As retinal pigment epithelium (RPE) gets old, it accumulates a lot of lipid bisretinoids (LBs). Above a certain threshold, or after exposure to light, LBs become toxic and may induce cell death. Many groups have previously identified mechanisms by which LBs damage the RPE. These studies, however, did not provide us with a method to clear LBs or alleviate their harmful effects. Working with cultures of RPE cells and synthetic LBs, we found a novel mechanism by which LBs kill RPE cells. This mechanism seems to be central to LB toxicity and is amenable to inhibition with drugs, as already we have identified two chemical compounds that fully prevent RPE cell death by LBs. Interestingly, some of these drugs are being tested for the treatment of neurodegeneration in Parkinson’s and Alzheimer’s disease. In the current project, we propose to fully characterize  this new damaging mechanism, prove that it contributes significantly to LB-induced retinal degeneration in the eye, and test whether drugs that block this mechanism can prevent blindness in an animal model of AMD. 

Project Details

In the United States, age-related macular degeneration (AMD) is the foremost cause of irreversible vision loss in people over 70 years of age. Several factors contribute to the selective failure of this small area in the center of the retina that is responsible for humans’ most sharply focused vision. Among them: the macula contains by far the highest density of photoreceptors; it is irrigated only from underneath through choroid blood vessels; and it’s exposed to the highest levels of light. Light triggers visual impulses but also promotes the formation of all-trans-retinal (ATR), a form of vitamin A that is very toxic and needs to be recycled to prevent its self- conversion into dimeric forms, called lipid bisretinoids (LBs). LBs formed in the photoreceptors are dumped into the retinal pigment epithelium (RPE) which is in charge of keeping the retina clean.
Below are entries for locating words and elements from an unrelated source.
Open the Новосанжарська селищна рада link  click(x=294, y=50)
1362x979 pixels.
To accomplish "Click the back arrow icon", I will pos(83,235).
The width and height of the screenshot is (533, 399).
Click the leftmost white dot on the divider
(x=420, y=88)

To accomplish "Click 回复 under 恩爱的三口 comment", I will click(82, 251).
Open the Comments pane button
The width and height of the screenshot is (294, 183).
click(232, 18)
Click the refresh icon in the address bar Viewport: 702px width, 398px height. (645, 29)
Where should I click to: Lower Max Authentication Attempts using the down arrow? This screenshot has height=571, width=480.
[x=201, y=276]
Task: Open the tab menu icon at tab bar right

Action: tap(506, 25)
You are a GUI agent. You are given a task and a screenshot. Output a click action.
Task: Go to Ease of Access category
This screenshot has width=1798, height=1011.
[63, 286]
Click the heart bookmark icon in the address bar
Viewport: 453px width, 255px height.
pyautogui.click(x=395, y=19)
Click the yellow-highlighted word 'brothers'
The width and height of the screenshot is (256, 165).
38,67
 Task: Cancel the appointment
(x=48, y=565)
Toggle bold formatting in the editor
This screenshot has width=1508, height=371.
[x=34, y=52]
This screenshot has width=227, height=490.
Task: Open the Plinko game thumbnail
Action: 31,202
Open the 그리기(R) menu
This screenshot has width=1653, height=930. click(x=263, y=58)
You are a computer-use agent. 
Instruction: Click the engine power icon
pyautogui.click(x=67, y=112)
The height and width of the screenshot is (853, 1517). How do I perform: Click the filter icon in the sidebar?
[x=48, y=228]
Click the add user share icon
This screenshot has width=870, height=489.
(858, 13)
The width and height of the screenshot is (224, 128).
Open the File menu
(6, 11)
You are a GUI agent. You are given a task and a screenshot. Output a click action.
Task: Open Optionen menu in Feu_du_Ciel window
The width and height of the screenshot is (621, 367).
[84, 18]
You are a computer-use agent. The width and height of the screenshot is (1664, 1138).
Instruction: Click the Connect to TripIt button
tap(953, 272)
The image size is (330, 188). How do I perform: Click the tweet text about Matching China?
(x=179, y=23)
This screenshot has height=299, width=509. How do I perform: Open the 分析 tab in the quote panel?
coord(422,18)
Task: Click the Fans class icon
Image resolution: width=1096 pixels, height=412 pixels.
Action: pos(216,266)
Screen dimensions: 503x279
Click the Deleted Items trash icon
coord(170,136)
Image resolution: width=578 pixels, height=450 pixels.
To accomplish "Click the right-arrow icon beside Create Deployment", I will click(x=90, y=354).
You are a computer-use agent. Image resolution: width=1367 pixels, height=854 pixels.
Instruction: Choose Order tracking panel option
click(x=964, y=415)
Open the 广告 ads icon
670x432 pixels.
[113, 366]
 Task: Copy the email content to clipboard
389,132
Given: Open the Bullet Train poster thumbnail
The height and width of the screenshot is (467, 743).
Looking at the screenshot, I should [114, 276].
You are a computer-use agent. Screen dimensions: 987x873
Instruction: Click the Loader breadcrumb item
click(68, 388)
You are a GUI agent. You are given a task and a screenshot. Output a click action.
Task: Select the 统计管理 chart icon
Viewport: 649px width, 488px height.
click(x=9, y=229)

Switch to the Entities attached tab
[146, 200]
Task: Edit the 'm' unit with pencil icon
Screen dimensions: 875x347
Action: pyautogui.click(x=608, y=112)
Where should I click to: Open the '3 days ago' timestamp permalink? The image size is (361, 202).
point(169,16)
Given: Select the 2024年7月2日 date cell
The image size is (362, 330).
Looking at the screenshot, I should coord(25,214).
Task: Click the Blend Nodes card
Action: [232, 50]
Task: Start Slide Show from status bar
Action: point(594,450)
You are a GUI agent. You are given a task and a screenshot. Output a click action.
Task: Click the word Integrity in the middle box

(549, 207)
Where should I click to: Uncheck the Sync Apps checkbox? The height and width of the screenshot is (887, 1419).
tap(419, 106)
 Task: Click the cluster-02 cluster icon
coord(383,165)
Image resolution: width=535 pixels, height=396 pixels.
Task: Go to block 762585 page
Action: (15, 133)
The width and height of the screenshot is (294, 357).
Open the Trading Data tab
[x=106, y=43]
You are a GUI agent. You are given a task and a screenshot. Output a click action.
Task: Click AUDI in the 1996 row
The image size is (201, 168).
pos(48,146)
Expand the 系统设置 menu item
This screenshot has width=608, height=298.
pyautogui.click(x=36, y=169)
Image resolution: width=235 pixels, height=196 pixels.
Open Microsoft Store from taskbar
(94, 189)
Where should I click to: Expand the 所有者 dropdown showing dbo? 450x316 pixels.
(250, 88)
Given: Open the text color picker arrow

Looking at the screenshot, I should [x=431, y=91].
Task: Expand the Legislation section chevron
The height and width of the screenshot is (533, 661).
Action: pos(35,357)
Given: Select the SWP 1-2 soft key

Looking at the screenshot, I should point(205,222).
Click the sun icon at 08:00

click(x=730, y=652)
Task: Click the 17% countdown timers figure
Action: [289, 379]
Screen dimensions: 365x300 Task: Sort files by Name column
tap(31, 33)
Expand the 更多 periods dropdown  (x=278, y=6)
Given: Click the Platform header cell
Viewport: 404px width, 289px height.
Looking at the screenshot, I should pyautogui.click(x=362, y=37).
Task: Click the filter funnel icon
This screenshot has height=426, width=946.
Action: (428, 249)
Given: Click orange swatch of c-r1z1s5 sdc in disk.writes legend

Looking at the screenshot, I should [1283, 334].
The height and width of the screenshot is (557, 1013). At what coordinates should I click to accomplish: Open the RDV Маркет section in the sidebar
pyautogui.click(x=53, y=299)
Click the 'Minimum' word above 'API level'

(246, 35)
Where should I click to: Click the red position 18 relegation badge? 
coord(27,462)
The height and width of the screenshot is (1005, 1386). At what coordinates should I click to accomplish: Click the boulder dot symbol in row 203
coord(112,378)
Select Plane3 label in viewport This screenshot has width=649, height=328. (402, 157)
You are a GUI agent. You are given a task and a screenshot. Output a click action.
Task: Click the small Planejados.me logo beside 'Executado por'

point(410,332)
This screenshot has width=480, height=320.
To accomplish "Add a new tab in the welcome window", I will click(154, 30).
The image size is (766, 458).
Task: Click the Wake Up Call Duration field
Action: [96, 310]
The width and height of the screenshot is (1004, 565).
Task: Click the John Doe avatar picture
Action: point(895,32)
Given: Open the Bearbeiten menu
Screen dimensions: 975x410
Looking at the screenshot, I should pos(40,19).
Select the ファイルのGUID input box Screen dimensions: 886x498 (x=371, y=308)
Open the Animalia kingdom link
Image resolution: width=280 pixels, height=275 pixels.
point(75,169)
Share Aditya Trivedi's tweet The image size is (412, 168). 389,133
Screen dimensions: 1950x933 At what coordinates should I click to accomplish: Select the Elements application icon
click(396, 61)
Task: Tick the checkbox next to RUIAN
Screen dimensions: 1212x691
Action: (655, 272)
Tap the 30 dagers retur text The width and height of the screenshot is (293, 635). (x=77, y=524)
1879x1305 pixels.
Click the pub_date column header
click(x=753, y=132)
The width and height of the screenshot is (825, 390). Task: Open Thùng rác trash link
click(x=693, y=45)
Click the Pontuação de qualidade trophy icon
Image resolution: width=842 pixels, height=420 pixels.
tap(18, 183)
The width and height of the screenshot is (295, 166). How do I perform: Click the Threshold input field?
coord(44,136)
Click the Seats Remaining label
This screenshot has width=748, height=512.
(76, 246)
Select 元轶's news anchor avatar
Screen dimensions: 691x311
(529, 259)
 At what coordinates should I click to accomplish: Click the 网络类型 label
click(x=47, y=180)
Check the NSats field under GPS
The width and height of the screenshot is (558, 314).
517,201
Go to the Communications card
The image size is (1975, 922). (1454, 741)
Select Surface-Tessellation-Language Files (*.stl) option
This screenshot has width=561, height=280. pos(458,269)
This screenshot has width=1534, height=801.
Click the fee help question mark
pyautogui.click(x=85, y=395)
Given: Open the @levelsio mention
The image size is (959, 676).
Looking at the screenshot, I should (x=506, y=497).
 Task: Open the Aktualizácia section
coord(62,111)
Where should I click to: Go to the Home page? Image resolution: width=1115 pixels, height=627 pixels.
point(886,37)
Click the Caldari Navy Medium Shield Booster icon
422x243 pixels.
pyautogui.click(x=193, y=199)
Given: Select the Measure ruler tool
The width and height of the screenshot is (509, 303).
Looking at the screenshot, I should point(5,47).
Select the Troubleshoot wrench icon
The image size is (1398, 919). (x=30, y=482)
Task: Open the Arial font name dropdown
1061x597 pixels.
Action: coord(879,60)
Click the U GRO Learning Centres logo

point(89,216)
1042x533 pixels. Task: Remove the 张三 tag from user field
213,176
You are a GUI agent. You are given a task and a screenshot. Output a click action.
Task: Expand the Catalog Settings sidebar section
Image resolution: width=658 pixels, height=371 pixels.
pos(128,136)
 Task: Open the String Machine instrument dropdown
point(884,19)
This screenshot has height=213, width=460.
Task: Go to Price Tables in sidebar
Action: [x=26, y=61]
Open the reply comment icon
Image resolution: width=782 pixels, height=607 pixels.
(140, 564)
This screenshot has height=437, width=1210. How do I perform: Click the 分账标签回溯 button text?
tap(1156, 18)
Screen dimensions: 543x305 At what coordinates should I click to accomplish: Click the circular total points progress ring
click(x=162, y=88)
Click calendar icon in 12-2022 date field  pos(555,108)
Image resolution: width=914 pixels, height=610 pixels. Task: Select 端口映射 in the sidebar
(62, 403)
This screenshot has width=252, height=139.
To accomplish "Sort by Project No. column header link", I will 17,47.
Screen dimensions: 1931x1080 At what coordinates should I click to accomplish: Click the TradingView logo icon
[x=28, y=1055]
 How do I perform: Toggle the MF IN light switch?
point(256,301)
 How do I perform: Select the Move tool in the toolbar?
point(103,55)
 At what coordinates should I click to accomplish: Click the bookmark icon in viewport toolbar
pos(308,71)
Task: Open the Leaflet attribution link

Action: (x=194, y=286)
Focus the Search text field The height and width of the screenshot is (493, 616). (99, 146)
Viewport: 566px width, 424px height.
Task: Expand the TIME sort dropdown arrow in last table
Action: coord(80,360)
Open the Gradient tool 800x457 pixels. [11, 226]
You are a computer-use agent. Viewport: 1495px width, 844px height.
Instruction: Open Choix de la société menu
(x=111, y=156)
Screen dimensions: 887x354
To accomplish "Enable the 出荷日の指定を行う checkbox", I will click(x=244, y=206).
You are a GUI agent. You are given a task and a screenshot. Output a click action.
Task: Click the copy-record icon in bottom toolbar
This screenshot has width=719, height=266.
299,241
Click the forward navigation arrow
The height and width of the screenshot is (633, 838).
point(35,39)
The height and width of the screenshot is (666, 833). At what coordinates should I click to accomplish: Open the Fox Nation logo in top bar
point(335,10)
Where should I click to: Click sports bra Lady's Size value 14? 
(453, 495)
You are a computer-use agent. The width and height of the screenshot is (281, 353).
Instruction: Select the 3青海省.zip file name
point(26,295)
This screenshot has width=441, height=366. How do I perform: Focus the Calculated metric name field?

As RPE gets old, it accumulates a lot of LBs. Above a certain threshold, or after exposure to light, LBs become toxic and induce RPE cell death and subsequent photoreceptor cell death. Many groups have previously investigated mechanisms by which LBs damage the RPE. The problem is, these studies did not provide us with a method to clear LBs or alleviate their harmful effects. Working with cultures of RPE cells and synthetic LBs, we found a novel mechanism by which LBs kill RPE cells. The distinctive detail here is that this mechanism is amenable to drug therapy, as already we have identified two chemical compounds that fully prevent RPE cell death by LBs. Interestingly, some of these drugs have shown positive effects for the treatment of neurogenerative diseases, such as Parkinson’s and Alzheimer’s disease. In the current project, we propose to fully characterize this new damaging pathway, and test whether by targeting this pathway we can prevent blindness in animal models of LB-driven retinal disease.